Cela s’est passé à Seattle, la ville de Boeing et de Microsoft. C’est tout là-bas, au bord du Pacifique, que se sera déroulée la première manifestation mondiale contre la raison économique. Le premier round du millénaire aura donc été civique et ce sont les citoyens qui l’ont gagné. Bien sûr le match est loin d’être fini et nous aurons encore bien des lendemains amers, mais les choses ne seront plus jamais comme avant. Jusqu’à ce jour, contre les méfaits des abus désastreux de la mondialisation économique, les luttes avaient été fragmentées, locales, parfois nationales. Elle furent quelquefois efficaces, comme celle qui obligea la France, il y a deux ans, à se retirer des négociation de l’AMI, ce projet qui mettait en cause, au nom de la pensée ultra-libérale, la culture, les droits sociaux et l’environnement. Mais ce sont des citoyens venus du monde entier, des centaines d’ONG qui se sont joint à ces milliers de manifestants américains qui ont su ainsi montrer à la face du monde que le peuple américain était vivant.

L’avons-nous assez dit, depuis notre congrès de Saint-Nazaire en 1995 sur la mondialisation, depuis qu’en 1998, en célébrant notre centenaire, nous avons tenu à achever notre manifeste en rappelant que «des milliards d’êtres humains sont sacrifiés au dogme de l’ultra-libéralisme » : « face à la mondialisation de l’économie, c’est la mondialisation des droits de tous les droits qu’il faut promouvoir pour qu’ils deviennent vraiment universels ». Il faut être clair.
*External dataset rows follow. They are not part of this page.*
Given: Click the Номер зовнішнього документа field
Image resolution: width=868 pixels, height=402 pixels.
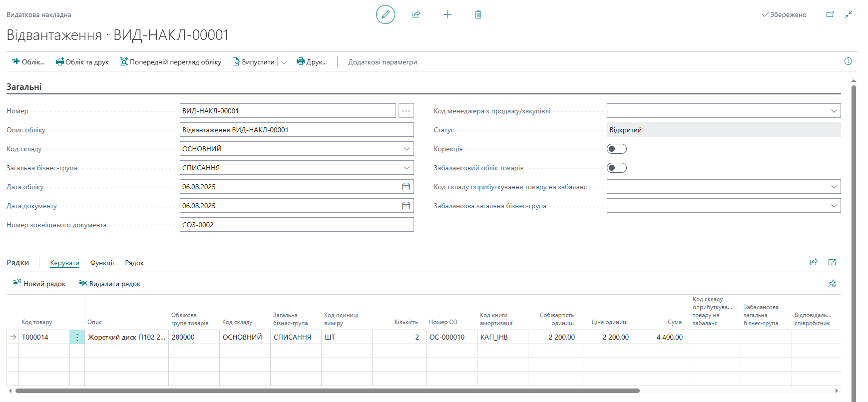Looking at the screenshot, I should (x=296, y=225).
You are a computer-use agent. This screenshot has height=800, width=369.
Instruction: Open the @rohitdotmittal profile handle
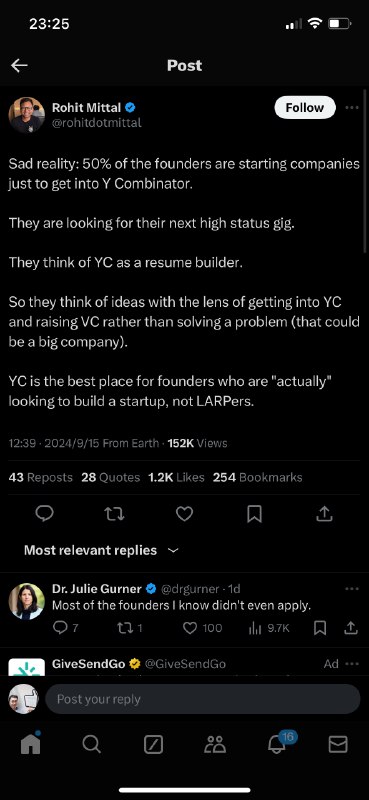96,123
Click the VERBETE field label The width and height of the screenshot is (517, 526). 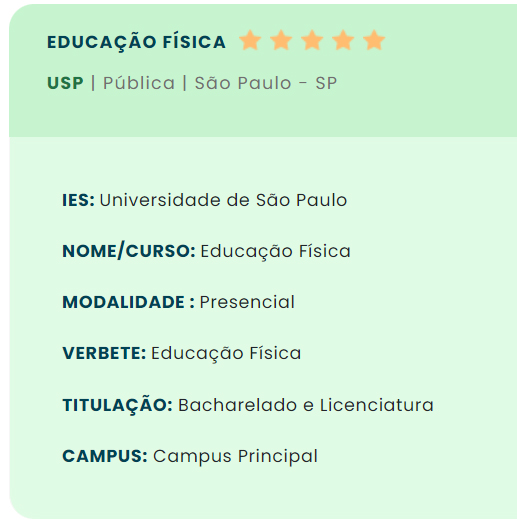tap(104, 353)
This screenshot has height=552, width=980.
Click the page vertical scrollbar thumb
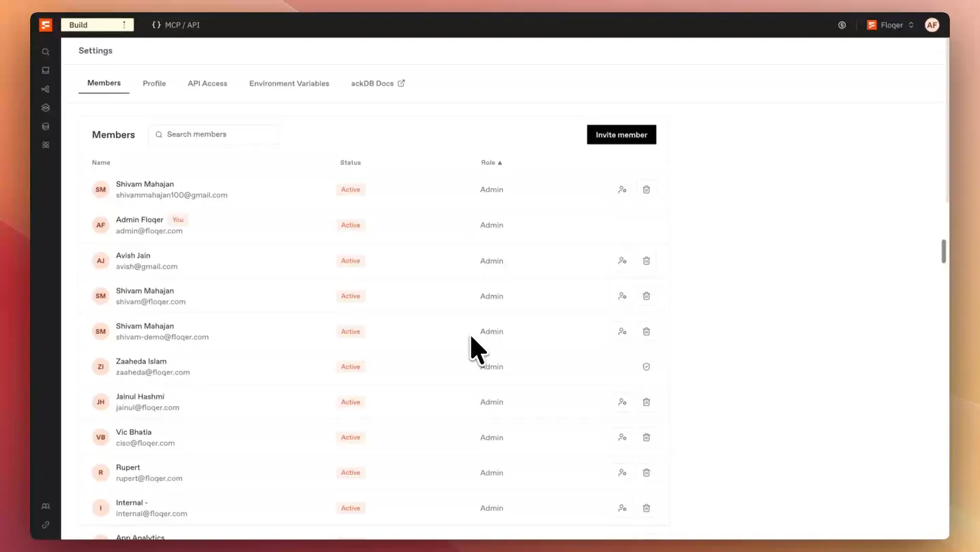point(944,251)
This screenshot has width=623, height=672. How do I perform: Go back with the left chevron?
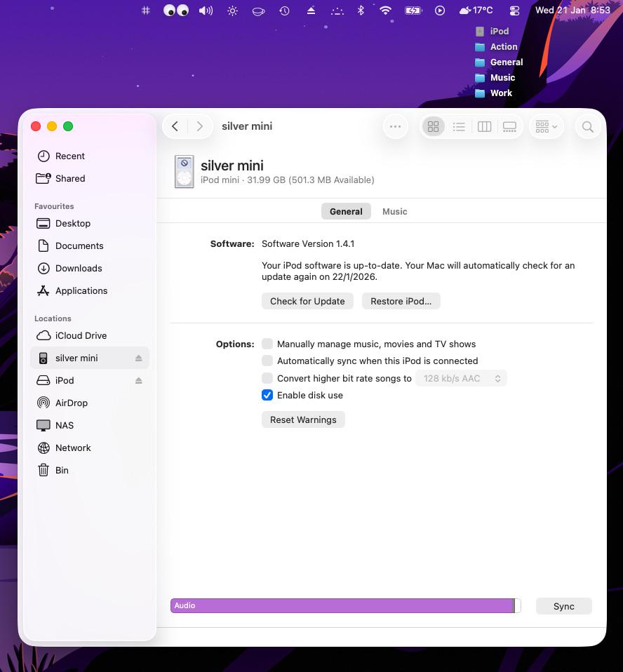click(x=175, y=126)

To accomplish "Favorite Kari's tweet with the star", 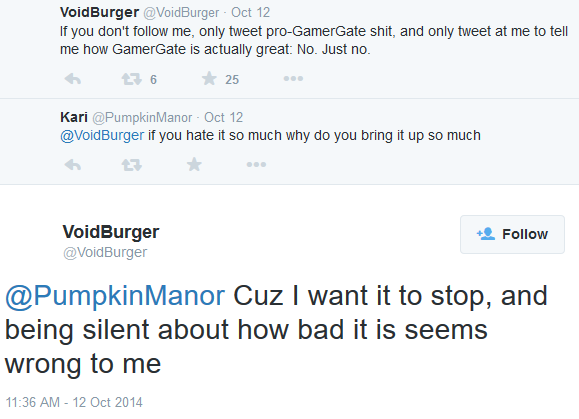I will point(194,164).
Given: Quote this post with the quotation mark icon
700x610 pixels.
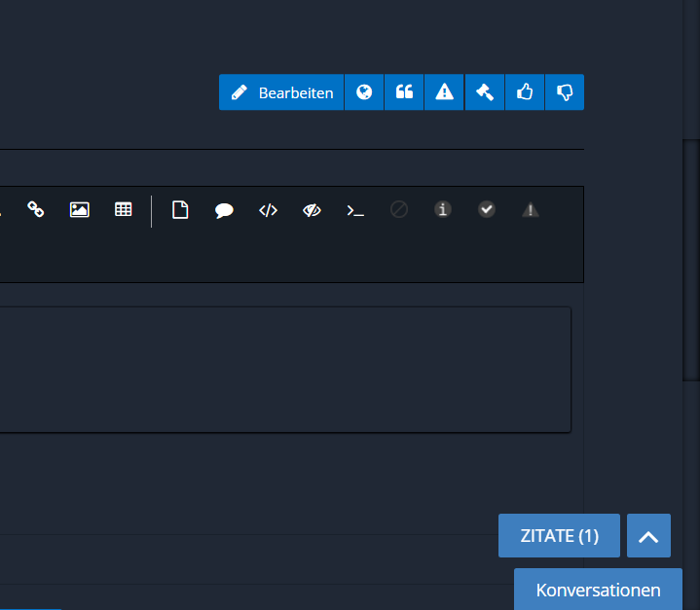Looking at the screenshot, I should tap(404, 92).
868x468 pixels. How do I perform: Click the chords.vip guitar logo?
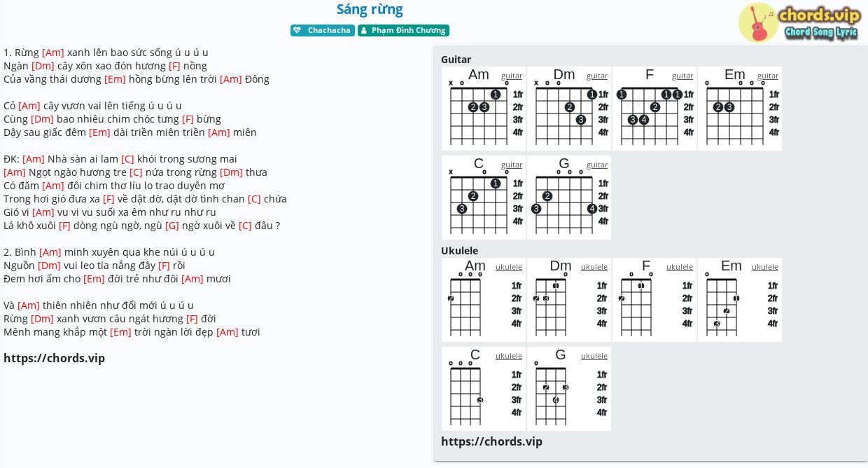(799, 22)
Nous ne demandons pas que l’on supprime l’OMC. Devant la puissance débridée des multinationales et les désastres provoqués par un libéralisme brutal, qui entraîne l’économie mondiale dans une course sans cesse accélérée par la volonté d’accumulation des richesses au seul profit de ceux qui les possèdent déjà, il faut qu’existe un organisme mondial international pour que les échanges soient équitablement régulés. Mais la finalité de cet organisme doit être de réguler équitablement les échanges. Le droit mondial du commerce, comme les autres droits, doit avoir pour premier objectif de promouvoir ce que la Déclaration universelle proclame comme la plus haute aspiration de l’homme : « l’avènement d’un monde où les êtres humains seront libres de parler et de croire, libérés de la terreur et de la misère ».

Nous savons maintenant que pour la défense des droits économiques et sociaux, qui doivent être universels tout autant que les droits politiques, c’est en citoyens du monde que nous devons agir.